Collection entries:
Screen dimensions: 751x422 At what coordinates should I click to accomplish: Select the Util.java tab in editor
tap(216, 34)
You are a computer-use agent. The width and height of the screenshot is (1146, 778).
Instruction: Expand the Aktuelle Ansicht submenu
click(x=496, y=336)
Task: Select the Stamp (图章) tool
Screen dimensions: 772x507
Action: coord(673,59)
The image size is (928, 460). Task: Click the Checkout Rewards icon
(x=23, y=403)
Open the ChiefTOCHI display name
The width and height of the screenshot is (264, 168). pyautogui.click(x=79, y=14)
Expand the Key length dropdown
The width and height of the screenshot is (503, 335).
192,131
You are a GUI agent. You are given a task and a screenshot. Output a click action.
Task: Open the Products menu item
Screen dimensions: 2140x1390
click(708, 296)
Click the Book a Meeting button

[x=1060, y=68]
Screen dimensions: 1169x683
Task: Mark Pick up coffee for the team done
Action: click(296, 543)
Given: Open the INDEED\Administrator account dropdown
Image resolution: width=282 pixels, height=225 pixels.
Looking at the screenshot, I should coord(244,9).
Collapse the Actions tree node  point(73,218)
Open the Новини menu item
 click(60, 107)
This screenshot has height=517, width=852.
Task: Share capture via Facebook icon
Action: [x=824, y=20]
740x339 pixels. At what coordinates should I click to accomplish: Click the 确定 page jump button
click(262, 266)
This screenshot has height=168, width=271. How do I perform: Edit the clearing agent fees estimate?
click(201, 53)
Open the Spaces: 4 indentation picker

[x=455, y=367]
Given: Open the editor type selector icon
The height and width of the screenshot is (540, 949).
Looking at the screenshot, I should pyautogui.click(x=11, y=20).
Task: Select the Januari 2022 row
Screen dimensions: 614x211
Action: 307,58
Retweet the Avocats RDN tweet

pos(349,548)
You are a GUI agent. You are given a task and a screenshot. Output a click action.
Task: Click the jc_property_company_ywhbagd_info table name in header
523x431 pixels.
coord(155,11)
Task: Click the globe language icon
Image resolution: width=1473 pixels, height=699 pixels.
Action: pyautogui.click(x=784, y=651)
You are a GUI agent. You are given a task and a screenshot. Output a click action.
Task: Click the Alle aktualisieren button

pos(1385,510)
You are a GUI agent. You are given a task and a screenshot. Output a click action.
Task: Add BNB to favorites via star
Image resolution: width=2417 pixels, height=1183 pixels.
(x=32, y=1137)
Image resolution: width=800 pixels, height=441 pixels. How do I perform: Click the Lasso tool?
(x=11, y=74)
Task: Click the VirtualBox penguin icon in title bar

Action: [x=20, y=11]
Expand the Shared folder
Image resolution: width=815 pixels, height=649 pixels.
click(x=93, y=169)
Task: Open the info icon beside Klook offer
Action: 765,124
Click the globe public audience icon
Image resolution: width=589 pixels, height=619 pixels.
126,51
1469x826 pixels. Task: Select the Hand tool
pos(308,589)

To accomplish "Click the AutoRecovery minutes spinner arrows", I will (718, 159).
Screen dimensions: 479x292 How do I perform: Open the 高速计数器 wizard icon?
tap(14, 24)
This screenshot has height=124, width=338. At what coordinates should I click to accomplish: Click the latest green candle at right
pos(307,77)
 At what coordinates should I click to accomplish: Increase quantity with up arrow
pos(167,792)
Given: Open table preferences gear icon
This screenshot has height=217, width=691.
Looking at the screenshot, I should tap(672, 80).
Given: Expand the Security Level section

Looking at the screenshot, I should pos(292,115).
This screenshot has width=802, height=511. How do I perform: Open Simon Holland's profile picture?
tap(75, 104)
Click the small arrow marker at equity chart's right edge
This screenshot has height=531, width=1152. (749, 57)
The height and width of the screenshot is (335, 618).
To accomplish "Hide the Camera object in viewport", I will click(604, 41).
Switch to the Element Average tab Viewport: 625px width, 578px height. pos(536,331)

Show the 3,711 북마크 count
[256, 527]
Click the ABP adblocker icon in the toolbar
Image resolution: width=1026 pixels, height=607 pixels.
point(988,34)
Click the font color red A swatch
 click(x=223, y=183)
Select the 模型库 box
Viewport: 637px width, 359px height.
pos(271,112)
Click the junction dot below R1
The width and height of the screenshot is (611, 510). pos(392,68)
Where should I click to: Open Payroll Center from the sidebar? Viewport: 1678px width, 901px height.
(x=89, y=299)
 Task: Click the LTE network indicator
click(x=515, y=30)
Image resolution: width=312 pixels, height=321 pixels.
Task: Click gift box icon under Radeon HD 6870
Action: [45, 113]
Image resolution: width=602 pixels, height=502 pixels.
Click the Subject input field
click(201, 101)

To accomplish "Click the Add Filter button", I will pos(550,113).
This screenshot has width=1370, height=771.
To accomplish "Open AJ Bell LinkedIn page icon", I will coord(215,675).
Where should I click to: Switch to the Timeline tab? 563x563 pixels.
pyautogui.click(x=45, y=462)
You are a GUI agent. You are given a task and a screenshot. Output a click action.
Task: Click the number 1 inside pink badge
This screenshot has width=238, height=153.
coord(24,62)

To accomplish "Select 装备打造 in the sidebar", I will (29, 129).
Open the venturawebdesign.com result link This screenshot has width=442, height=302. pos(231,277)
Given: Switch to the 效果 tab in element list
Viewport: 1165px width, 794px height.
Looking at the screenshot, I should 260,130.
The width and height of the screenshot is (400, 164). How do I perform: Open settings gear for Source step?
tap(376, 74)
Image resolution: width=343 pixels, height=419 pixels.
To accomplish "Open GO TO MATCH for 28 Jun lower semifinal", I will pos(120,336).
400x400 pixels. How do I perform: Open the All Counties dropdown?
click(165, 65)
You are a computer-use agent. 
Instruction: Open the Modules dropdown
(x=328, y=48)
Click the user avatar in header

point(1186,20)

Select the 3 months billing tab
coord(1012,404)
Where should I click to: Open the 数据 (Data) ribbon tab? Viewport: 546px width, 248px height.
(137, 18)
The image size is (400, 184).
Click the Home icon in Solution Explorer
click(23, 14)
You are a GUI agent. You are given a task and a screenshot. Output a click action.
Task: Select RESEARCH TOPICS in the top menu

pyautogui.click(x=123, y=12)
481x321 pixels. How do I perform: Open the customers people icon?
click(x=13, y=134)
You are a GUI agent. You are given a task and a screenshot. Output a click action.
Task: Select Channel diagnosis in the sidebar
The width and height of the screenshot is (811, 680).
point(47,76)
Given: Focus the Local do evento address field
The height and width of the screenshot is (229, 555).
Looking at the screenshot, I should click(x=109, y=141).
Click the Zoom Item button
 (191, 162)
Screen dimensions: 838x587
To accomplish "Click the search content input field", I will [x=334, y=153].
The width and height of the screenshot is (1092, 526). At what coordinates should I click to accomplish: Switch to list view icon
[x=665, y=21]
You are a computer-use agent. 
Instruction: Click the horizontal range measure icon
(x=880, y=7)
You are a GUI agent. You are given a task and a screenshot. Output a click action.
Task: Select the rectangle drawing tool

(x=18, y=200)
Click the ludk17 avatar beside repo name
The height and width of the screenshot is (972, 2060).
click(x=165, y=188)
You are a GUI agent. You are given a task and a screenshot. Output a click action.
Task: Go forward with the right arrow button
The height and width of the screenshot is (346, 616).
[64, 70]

## Required work
Recast every line of the items above as a numbered list, one line per number, and leave out the blank lines.

## Finished exercise
1. Screen dimensions: 751x422 At what coordinates should I click to accomplish: Select the Util.java tab in editor
2. tap(216, 34)
3. You are a computer-use agent. The width and height of the screenshot is (1146, 778).
4. Instruction: Expand the Aktuelle Ansicht submenu
5. click(x=496, y=336)
6. Task: Select the Stamp (图章) tool
7. Screen dimensions: 772x507
8. Action: coord(673,59)
9. The image size is (928, 460). Task: Click the Checkout Rewards icon
10. (x=23, y=403)
11. Open the ChiefTOCHI display name
12. The width and height of the screenshot is (264, 168). pyautogui.click(x=79, y=14)
13. Expand the Key length dropdown
14. The width and height of the screenshot is (503, 335).
15. 192,131
16. You are a GUI agent. You are given a task and a screenshot. Output a click action.
17. Task: Open the Products menu item
18. Screen dimensions: 2140x1390
19. click(708, 296)
20. Click the Book a Meeting button
21. [x=1060, y=68]
22. Screen dimensions: 1169x683
23. Task: Mark Pick up coffee for the team done
24. Action: click(296, 543)
25. Given: Open the INDEED\Administrator account dropdown
26. Image resolution: width=282 pixels, height=225 pixels.
27. Looking at the screenshot, I should coord(244,9).
28. Collapse the Actions tree node  point(73,218)
29. Open the Новини menu item
30.  click(60, 107)
31. This screenshot has height=517, width=852.
32. Task: Share capture via Facebook icon
33. Action: [x=824, y=20]
34. 740x339 pixels. At what coordinates should I click to accomplish: Click the 确定 page jump button
35. click(262, 266)
36. This screenshot has height=168, width=271. How do I perform: Edit the clearing agent fees estimate?
37. click(201, 53)
38. Open the Spaces: 4 indentation picker
39. [x=455, y=367]
40. Given: Open the editor type selector icon
41. The height and width of the screenshot is (540, 949).
42. Looking at the screenshot, I should pyautogui.click(x=11, y=20).
43. Task: Select the Januari 2022 row
44. Screen dimensions: 614x211
45. Action: 307,58
46. Retweet the Avocats RDN tweet
47. pos(349,548)
48. You are a GUI agent. You are given a task and a screenshot. Output a click action.
49. Task: Click the jc_property_company_ywhbagd_info table name in header
50. 523x431 pixels.
51. coord(155,11)
52. Task: Click the globe language icon
53. Image resolution: width=1473 pixels, height=699 pixels.
54. Action: pyautogui.click(x=784, y=651)
55. You are a GUI agent. You are given a task and a screenshot. Output a click action.
56. Task: Click the Alle aktualisieren button
57. pos(1385,510)
58. You are a GUI agent. You are given a task and a screenshot. Output a click action.
59. Task: Add BNB to favorites via star
60. Image resolution: width=2417 pixels, height=1183 pixels.
61. (x=32, y=1137)
62. Image resolution: width=800 pixels, height=441 pixels. How do I perform: Click the Lasso tool?
63. (x=11, y=74)
64. Task: Click the VirtualBox penguin icon in title bar
65. Action: [x=20, y=11]
66. Expand the Shared folder
67. Image resolution: width=815 pixels, height=649 pixels.
68. click(x=93, y=169)
69. Task: Open the info icon beside Klook offer
70. Action: 765,124
71. Click the globe public audience icon
72. Image resolution: width=589 pixels, height=619 pixels.
73. 126,51
74. 1469x826 pixels. Task: Select the Hand tool
75. pos(308,589)
76. To accomplish "Click the AutoRecovery minutes spinner arrows", I will (718, 159).
77. Screen dimensions: 479x292 How do I perform: Open the 高速计数器 wizard icon?
78. tap(14, 24)
79. This screenshot has height=124, width=338. At what coordinates should I click to accomplish: Click the latest green candle at right
80. pos(307,77)
81.  At what coordinates should I click to accomplish: Increase quantity with up arrow
82. pos(167,792)
83. Given: Open table preferences gear icon
84. This screenshot has height=217, width=691.
85. Looking at the screenshot, I should tap(672, 80).
86. Given: Expand the Security Level section
87. Looking at the screenshot, I should pos(292,115).
88. This screenshot has width=802, height=511. How do I perform: Open Simon Holland's profile picture?
89. tap(75, 104)
90. Click the small arrow marker at equity chart's right edge
91. This screenshot has height=531, width=1152. (749, 57)
92. The height and width of the screenshot is (335, 618).
93. To accomplish "Hide the Camera object in viewport", I will click(604, 41).
94. Switch to the Element Average tab Viewport: 625px width, 578px height. pos(536,331)
95. Show the 3,711 북마크 count
96. [256, 527]
97. Click the ABP adblocker icon in the toolbar
98. Image resolution: width=1026 pixels, height=607 pixels.
99. point(988,34)
100. Click the font color red A swatch
101.  click(x=223, y=183)
102. Select the 模型库 box
103. Viewport: 637px width, 359px height.
104. pos(271,112)
105. Click the junction dot below R1
106. The width and height of the screenshot is (611, 510). pos(392,68)
107. Where should I click to: Open Payroll Center from the sidebar? Viewport: 1678px width, 901px height.
108. (x=89, y=299)
109.  Task: Click the LTE network indicator
110. click(x=515, y=30)
111. Image resolution: width=312 pixels, height=321 pixels.
112. Task: Click gift box icon under Radeon HD 6870
113. Action: [45, 113]
114. Image resolution: width=602 pixels, height=502 pixels.
115. Click the Subject input field
116. click(201, 101)
117. To accomplish "Click the Add Filter button", I will pos(550,113).
118. This screenshot has width=1370, height=771.
119. To accomplish "Open AJ Bell LinkedIn page icon", I will coord(215,675).
120. Where should I click to: Switch to the Timeline tab? 563x563 pixels.
121. pyautogui.click(x=45, y=462)
122. You are a GUI agent. You are given a task and a screenshot. Output a click action.
123. Task: Click the number 1 inside pink badge
124. This screenshot has width=238, height=153.
125. coord(24,62)
126. To accomplish "Select 装备打造 in the sidebar", I will (29, 129).
127. Open the venturawebdesign.com result link This screenshot has width=442, height=302. pos(231,277)
128. Given: Switch to the 效果 tab in element list
129. Viewport: 1165px width, 794px height.
130. Looking at the screenshot, I should 260,130.
131. The width and height of the screenshot is (400, 164). How do I perform: Open settings gear for Source step?
132. tap(376, 74)
133. Image resolution: width=343 pixels, height=419 pixels.
134. To accomplish "Open GO TO MATCH for 28 Jun lower semifinal", I will pos(120,336).
135. 400x400 pixels. How do I perform: Open the All Counties dropdown?
136. click(165, 65)
137. You are a computer-use agent. 
138. Instruction: Open the Modules dropdown
139. (x=328, y=48)
140. Click the user avatar in header
141. point(1186,20)
142. Select the 3 months billing tab
143. coord(1012,404)
144. Where should I click to: Open the 数据 (Data) ribbon tab? Viewport: 546px width, 248px height.
145. (137, 18)
146. The image size is (400, 184).
147. Click the Home icon in Solution Explorer
148. click(23, 14)
149. You are a GUI agent. You are given a task and a screenshot. Output a click action.
150. Task: Select RESEARCH TOPICS in the top menu
151. pyautogui.click(x=123, y=12)
152. 481x321 pixels. How do I perform: Open the customers people icon?
153. click(x=13, y=134)
154. You are a GUI agent. You are given a task and a screenshot. Output a click action.
155. Task: Select Channel diagnosis in the sidebar
156. The width and height of the screenshot is (811, 680).
157. point(47,76)
158. Given: Focus the Local do evento address field
159. The height and width of the screenshot is (229, 555).
160. Looking at the screenshot, I should click(x=109, y=141).
161. Click the Zoom Item button
162.  (191, 162)
163. Screen dimensions: 838x587
164. To accomplish "Click the search content input field", I will [x=334, y=153].
165. The width and height of the screenshot is (1092, 526). At what coordinates should I click to accomplish: Switch to list view icon
166. [x=665, y=21]
167. You are a computer-use agent. 
168. Instruction: Click the horizontal range measure icon
169. (x=880, y=7)
170. You are a GUI agent. You are given a task and a screenshot. Output a click action.
171. Task: Select the rectangle drawing tool
172. (x=18, y=200)
173. Click the ludk17 avatar beside repo name
174. The height and width of the screenshot is (972, 2060).
175. click(x=165, y=188)
176. You are a GUI agent. You are given a task and a screenshot. Output a click action.
177. Task: Go forward with the right arrow button
178. The height and width of the screenshot is (346, 616).
179. [64, 70]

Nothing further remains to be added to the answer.